A proposed $900M cut to 340B payments—and other early impressions from the 2018 OPPS rule
About the 340B cuts
CMS earlier this month issued its final rule for the Hospital Outpatient Prospective Payment System (OPPS). The final rule reduces hospital reimbursements under the 340B program by $1.6 billion. The program requires drug manufacturers to provide outpatient drugs to eligible health care providers at discounts ranging from 20% to 50%. About 40% of U.S. hospitals are eligible to participate in the program.
Currently, hospitals under the program purchase drugs at a discounted rate and are reimbursed at 6% on top of a drug's average sales price, but beginning in calendar year (CY) 2018 hospitals will be reimbursed at average sales price minus 22.5%. CMS said Prospective Payment System-exempt cancer hospitals, children's hospitals, critical access hospitals, rural sole community hospitals, and non-excepted hospital outpatient departments reimbursed under the Medicare Physician Fee Schedule will be exempt from the payment cuts. The reimbursement cuts also will not apply to vaccines, according to a CMS fact sheet.
CMS said it would redistribute the $1.6 billion in savings by raising Medicare payments to hospitals for non-drug items and services under OPPS in CY 2018. The agency said it might revisit the payment rate changes in CY 2019.
CMS previously said the changes would address rising costs under the program. However, hospital groups have said the cuts could jeopardize services at safety-net hospitals.
The lawsuit was filed by American Hospital Association (AHA), Association of American Medical Colleges (AAMC), and America's Essential Hospitals (AEH), as well as Eastern Maine Healthcare Systems, Henry Ford Health System, and Park Ridge Health. The organizations filed the lawsuit in the U.S. District Court for the District of Columbia.
The organizations in the suit claim that the 340B cuts violate the Social Security Act and exceed the HHS secretary's authority because Congress had intended for hospitals to receive discounts under the program. The groups are seeking an injunction to stop HHS from implementing the cuts pending the lawsuit's resolution.
AHA President and CEO Rick Pollack in a statement said, "From its beginning, the 340B Drug Pricing Program has been critical in helping hospitals stretch scarce federal resources to enhance comprehensive patient services and access to care." He added, "CMS' decision to cut Medicare payments for so many hospitals for drugs covered under the 340B program will dramatically threaten access to health care for many patients, including uninsured and other vulnerable populations." Pollack said the "lawsuit will prevent these significant cuts from moving forward."
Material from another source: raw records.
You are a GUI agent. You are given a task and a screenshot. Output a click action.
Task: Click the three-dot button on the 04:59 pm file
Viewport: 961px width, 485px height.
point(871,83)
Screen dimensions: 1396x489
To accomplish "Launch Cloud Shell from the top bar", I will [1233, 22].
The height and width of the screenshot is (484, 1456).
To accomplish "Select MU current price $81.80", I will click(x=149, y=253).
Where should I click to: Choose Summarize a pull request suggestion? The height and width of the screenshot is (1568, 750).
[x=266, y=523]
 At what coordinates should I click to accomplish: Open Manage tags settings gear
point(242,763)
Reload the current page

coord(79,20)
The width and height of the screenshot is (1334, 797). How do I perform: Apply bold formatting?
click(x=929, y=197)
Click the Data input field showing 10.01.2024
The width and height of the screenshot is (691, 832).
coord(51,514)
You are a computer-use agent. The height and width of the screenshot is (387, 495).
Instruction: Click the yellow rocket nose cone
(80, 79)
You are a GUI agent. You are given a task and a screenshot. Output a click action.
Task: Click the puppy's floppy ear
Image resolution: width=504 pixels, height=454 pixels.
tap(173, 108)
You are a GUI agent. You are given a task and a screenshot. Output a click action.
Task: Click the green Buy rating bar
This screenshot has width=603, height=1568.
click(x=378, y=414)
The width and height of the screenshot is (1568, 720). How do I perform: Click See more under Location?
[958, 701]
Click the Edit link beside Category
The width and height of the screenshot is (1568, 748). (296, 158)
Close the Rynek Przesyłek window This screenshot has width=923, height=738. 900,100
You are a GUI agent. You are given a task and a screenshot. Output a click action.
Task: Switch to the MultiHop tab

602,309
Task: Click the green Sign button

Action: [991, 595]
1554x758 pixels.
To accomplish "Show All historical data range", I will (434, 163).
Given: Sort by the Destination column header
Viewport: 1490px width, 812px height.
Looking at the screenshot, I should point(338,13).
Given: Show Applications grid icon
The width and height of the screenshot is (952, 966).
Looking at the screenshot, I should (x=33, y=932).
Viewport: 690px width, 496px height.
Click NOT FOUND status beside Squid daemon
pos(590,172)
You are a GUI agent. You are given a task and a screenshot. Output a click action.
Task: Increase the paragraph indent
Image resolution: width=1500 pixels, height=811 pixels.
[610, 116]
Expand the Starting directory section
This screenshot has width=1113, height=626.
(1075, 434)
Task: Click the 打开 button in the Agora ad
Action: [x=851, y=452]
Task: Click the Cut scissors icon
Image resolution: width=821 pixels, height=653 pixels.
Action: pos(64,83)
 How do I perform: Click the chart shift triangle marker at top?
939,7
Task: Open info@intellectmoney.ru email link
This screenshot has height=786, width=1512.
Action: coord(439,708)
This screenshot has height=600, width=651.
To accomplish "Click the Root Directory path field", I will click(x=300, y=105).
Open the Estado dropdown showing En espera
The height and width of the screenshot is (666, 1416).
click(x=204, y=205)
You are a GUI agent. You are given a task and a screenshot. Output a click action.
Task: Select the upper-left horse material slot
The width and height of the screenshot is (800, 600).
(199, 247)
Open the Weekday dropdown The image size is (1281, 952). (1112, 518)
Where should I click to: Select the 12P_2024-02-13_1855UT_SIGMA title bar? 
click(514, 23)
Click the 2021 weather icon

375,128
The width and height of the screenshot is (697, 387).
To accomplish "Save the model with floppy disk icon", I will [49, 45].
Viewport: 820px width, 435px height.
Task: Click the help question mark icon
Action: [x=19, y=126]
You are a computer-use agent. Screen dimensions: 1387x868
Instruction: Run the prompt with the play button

AEH President and CEO Bruce Siegel in a statement said, "This lawsuit underscores the serious threat CMS' policy poses for millions of Americans who depend on affordable drugs and health care services made possible by 340B savings." He continued, "The imminent harm these cuts will cause demands a quick and strong response to protect our patients, hospitals, and communities."
According to Bloomberg Technology, HHS did not respond to a request for comment on Monday (Dickson, Modern Healthcare, 11/13; Ellison, Becker's Hospital CFO Report, 11/13; Ehley, "Pulse," Politico, 11/14; AHA release, 11/13; Rausch, Bloomberg Technology, 11/13).